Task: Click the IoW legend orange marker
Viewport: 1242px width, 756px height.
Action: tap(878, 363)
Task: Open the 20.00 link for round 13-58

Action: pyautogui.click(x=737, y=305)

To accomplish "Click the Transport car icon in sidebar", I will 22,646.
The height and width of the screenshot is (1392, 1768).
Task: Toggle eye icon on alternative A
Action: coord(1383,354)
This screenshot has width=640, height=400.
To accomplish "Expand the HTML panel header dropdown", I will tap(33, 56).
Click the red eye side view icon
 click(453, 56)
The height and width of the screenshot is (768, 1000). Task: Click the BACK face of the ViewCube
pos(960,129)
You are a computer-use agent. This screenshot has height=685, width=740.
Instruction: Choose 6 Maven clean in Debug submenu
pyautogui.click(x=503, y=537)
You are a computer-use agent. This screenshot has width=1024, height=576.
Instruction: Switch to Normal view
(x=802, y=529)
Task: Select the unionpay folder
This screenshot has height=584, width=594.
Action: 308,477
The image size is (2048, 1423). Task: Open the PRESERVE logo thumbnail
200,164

WHAT YOU SHOULD DO: Format the listing above as a Markdown table with two columns, Row and Listing line, that numbers each line in order. Omit the blank lines.

RESPONSE FOR THIS EXERCISE:
| Row | Listing line |
|---|---|
| 1 | Task: Click the IoW legend orange marker |
| 2 | Viewport: 1242px width, 756px height. |
| 3 | Action: tap(878, 363) |
| 4 | Task: Open the 20.00 link for round 13-58 |
| 5 | Action: pyautogui.click(x=737, y=305) |
| 6 | To accomplish "Click the Transport car icon in sidebar", I will 22,646. |
| 7 | The height and width of the screenshot is (1392, 1768). |
| 8 | Task: Toggle eye icon on alternative A |
| 9 | Action: coord(1383,354) |
| 10 | This screenshot has width=640, height=400. |
| 11 | To accomplish "Expand the HTML panel header dropdown", I will tap(33, 56). |
| 12 | Click the red eye side view icon |
| 13 |  click(453, 56) |
| 14 | The height and width of the screenshot is (768, 1000). Task: Click the BACK face of the ViewCube |
| 15 | pos(960,129) |
| 16 | You are a computer-use agent. This screenshot has height=685, width=740. |
| 17 | Instruction: Choose 6 Maven clean in Debug submenu |
| 18 | pyautogui.click(x=503, y=537) |
| 19 | You are a computer-use agent. This screenshot has width=1024, height=576. |
| 20 | Instruction: Switch to Normal view |
| 21 | (x=802, y=529) |
| 22 | Task: Select the unionpay folder |
| 23 | This screenshot has height=584, width=594. |
| 24 | Action: 308,477 |
| 25 | The image size is (2048, 1423). Task: Open the PRESERVE logo thumbnail |
| 26 | 200,164 |